What you should do:
Please copy out the entries word for word, starting with the line that contains "Open the Estudios menu" and going on through the line that contains "Click the May".

Material to process:
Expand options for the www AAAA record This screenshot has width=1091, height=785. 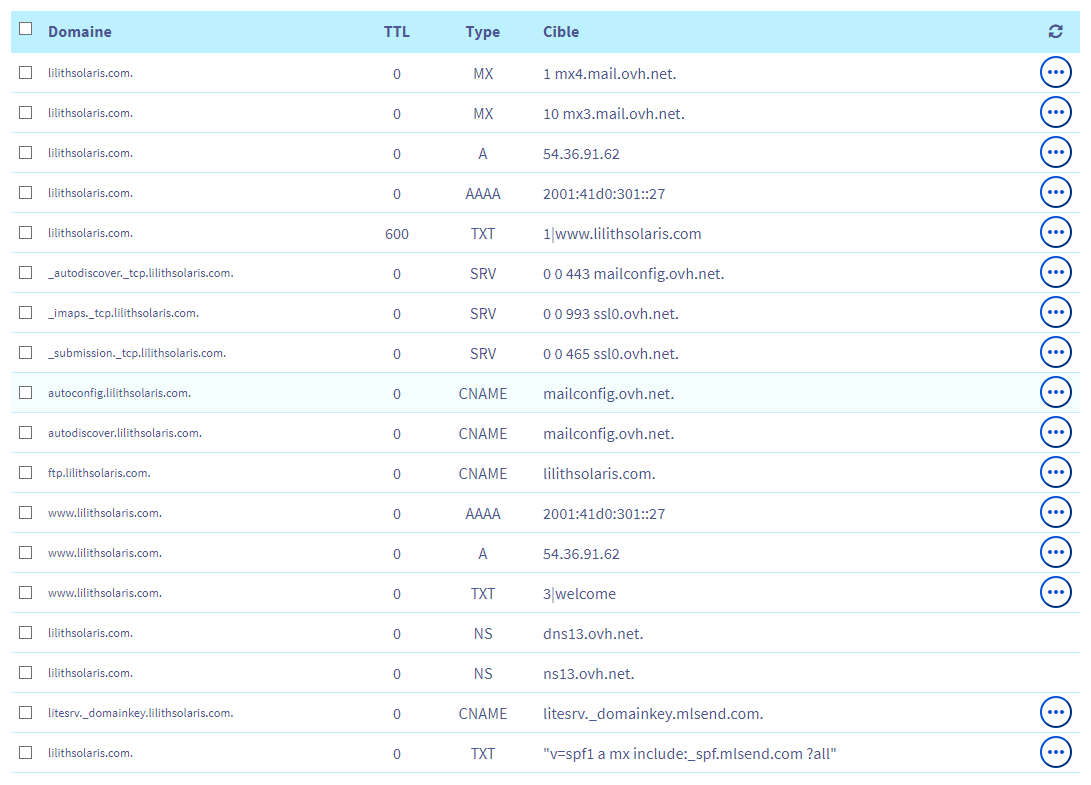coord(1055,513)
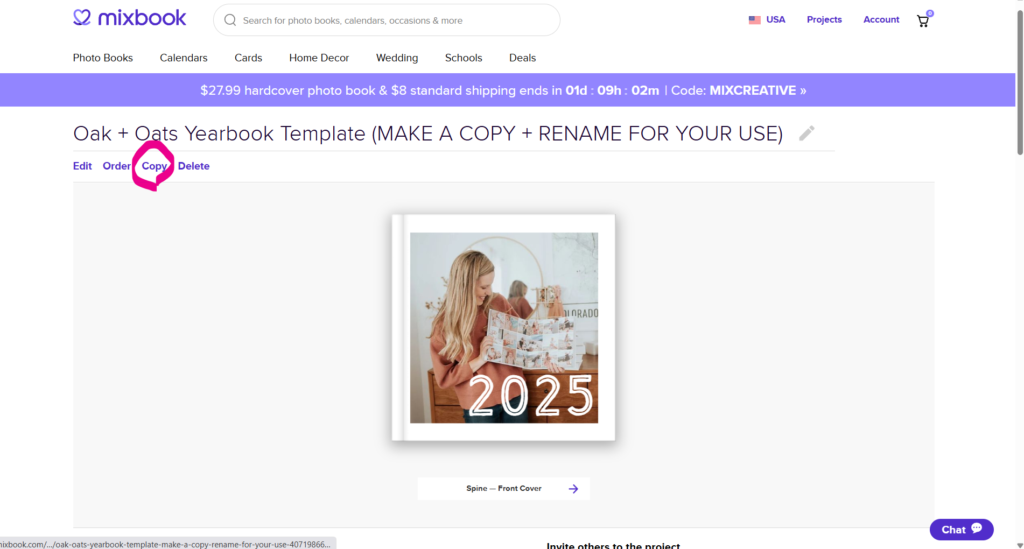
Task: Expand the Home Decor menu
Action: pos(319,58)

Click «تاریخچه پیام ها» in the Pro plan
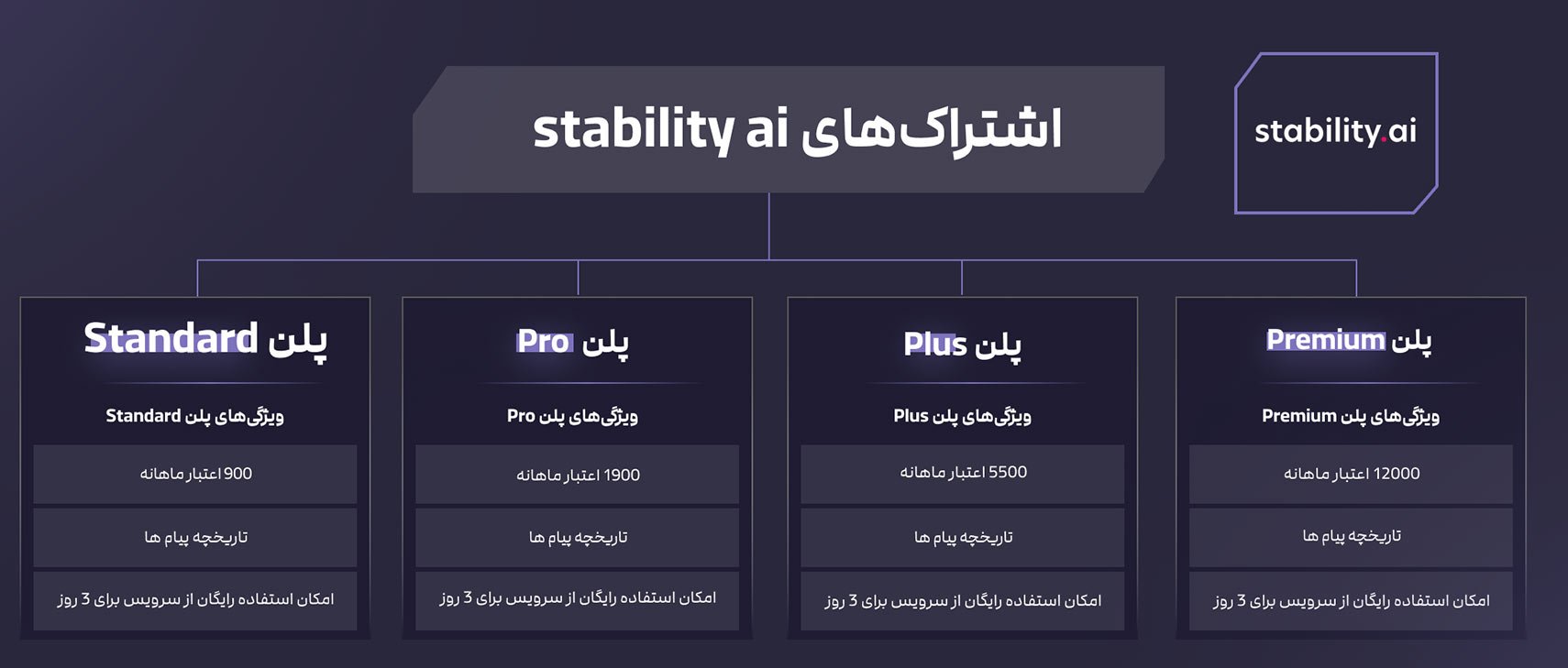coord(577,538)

==

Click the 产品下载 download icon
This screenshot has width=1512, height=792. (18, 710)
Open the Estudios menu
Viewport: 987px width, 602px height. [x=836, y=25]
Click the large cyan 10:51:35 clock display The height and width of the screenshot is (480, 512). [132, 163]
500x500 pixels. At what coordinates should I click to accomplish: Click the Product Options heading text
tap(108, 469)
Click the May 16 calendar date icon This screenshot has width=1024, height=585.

==

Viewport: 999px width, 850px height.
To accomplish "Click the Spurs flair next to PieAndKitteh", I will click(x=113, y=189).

Task result:
Open the Estudios menu
Viewport: 987px width, 602px height. [x=836, y=25]
Click the large cyan 10:51:35 clock display The height and width of the screenshot is (480, 512). [132, 163]
500x500 pixels. At what coordinates should I click to accomplish: Click the Product Options heading text
tap(108, 469)
Click the May 16 calendar date icon This screenshot has width=1024, height=585.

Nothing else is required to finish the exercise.